Pendekatan ini secara dramatis mengurangi biaya transaksi bagi para peserta, memungkinkan sebanyak mungkin peserta untuk mengambil bagian yang lebih luas dan inklusif dalam proses produksi global. Para peserta ini, seperti peserta kecil, perusahaan rintisan, dan usaha mikro serta kecil, mungkin sebelumnya tidak dapat berpartisipasi dalam proses tersebut karena hambatan tarif, non-tarif, dan informasi-komunikasi yang tidak dapat diatasi dalam logika model BoP 1.0-4.0 (Base of Pyramid) modern. Perlu dicatat bahwa adopsi luas perdagangan digital membentuk inti dari model BoP 1.0. Penting untuk dicatat bahwa transformasi struktural ini disertai dengan penciptaan inovasi institusional yang kritis, seperti entitas baru seperti BIFN, atau Pusat Kompetensi BRICS, serta platform koordinasi dan pemerintahan seperti PartNIR. Langkah-langkah ini membedakan pendekatan BRICS dari kerangka koordinasi dan manajemen 17 GVC yang dipromosikan oleh Perserikatan Bangsa-Bangsa, yang bergantung pada fondasi institusi yang ada. Model BRICS menawarkan sistem yang lebih dinamis dan adaptif untuk memajukan pembangunan ekonomi yang berkelanjutan dan terintegrasi secara global.

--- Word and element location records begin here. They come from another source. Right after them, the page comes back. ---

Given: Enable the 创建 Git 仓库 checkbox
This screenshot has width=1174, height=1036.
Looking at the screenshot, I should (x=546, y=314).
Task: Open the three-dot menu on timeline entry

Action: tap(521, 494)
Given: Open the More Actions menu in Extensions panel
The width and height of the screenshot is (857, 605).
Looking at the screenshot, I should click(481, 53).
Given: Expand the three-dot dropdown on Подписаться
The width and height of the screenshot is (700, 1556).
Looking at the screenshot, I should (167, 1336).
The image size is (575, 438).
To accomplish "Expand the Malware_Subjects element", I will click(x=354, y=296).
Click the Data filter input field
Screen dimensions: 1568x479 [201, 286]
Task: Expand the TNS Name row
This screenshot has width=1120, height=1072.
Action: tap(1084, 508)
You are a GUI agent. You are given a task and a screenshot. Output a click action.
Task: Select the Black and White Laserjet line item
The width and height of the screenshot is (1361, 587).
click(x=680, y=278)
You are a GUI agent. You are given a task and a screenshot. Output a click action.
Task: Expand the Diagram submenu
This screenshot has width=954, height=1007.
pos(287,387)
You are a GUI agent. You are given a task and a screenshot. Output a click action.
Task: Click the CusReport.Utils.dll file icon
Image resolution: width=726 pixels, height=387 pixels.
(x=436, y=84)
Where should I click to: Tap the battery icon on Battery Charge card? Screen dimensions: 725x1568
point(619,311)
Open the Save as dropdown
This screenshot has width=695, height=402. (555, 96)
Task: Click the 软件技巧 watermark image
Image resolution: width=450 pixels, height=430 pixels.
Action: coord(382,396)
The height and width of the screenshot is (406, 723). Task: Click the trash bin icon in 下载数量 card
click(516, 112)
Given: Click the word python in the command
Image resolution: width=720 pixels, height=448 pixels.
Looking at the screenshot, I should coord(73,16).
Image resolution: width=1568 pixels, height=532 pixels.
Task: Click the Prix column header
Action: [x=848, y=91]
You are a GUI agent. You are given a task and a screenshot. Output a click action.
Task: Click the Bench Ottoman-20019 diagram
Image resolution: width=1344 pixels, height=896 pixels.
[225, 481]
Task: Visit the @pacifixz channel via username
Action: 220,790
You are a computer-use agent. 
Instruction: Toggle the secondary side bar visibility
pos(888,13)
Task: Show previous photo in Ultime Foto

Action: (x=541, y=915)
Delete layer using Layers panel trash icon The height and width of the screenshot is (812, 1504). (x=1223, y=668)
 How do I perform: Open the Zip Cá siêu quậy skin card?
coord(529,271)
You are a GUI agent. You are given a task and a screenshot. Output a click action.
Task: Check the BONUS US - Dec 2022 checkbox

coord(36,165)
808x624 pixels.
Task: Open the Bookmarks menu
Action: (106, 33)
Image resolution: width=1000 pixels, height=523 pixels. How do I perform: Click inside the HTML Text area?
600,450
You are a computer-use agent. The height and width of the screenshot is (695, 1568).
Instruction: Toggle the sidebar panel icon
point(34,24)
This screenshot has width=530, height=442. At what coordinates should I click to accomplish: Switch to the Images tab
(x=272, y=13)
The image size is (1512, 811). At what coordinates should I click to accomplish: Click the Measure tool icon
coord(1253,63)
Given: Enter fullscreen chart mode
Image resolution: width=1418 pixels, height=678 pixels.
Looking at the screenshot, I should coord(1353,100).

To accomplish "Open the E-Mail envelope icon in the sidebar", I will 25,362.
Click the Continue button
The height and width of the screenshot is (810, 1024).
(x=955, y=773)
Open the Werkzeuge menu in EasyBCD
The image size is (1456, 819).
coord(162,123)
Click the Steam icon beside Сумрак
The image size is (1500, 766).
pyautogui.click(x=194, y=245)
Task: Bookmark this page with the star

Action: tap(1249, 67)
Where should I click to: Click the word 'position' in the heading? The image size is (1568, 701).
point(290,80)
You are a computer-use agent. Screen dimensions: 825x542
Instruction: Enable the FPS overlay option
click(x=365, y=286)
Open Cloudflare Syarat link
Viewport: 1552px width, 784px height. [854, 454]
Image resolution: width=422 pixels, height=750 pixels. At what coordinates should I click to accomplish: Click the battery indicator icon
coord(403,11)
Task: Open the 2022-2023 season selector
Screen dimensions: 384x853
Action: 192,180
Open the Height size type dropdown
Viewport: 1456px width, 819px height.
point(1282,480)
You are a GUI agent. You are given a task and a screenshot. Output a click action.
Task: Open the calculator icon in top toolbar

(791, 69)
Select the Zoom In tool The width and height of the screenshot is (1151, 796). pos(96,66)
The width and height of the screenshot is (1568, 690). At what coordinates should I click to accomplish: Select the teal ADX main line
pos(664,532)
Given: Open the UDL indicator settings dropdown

Dalam hal ini, pendekatan sistematis semacam ini sangat menguntungkan bagi China sebagai pusat inovasi dan industri global terkemuka, yang menarik sejumlah besar GVC dan GPN, memposisikan dirinya, seperti yang ditunjukkan oleh analisis kami, sebagai yang paling kuat dari tiga pusat daya tarik global (China, Amerika Serikat, dan Jerman) untuk integrasi pasar inovasi dan industri serta perdagangan internasional. Namun, negara-negara mitra BRICS+ lainnya secara objektif tertinggal di belakang China dalam hal ini. Tidak perlu dikatakan bahwa faktor subjektif – penggerak politik dan institusional – dapat meningkatkan atau melemahkan pengaruh determinan ini, tetapi tidak dapat mengesampingkannya, yang menciptakan tantangan bagi ekonomi mitra lainnya, yang tidak memiliki potensi demografis dan ekonomi yang sebanding, termasuk Rusia. Dengan demikian, penting untuk mempertimbangkan peran kritis yang dimainkan oleh faktor kompetensi, informasi dan komunikasi, serta motivasi dalam pendekatan inklusif di tingkat mikro ketika datang ke realisasi praktis dari lanskap objektif ini.
Perkembangan pesat perdagangan digital dan dukungan di tingkat MSME dalam menciptakan dan mengintegrasikan mereka ke dalam GVC dan GPN bersama dengan bantuan infrastruktur digital inovatif yang sesuai dan arsitektur institusional yang inklusif, menawarkan peluang signifikan bagi ekonomi Rusia dan perdagangan luar negeri Rusia. Dalam hal ini, keputusan yang diadopsi di KTT BRICS Kazan dapat menjadi fondasi yang kuat untuk melaksanakan transformasi yang sesuai dengan fokus pada kesiapan regional dan lokal untuk menerapkan transformasi ini secara efektif.
Ninel Seniuk – Dosen di Fakultas Ekonomi Dunia dan Urusan Internasional, Universitas HSE.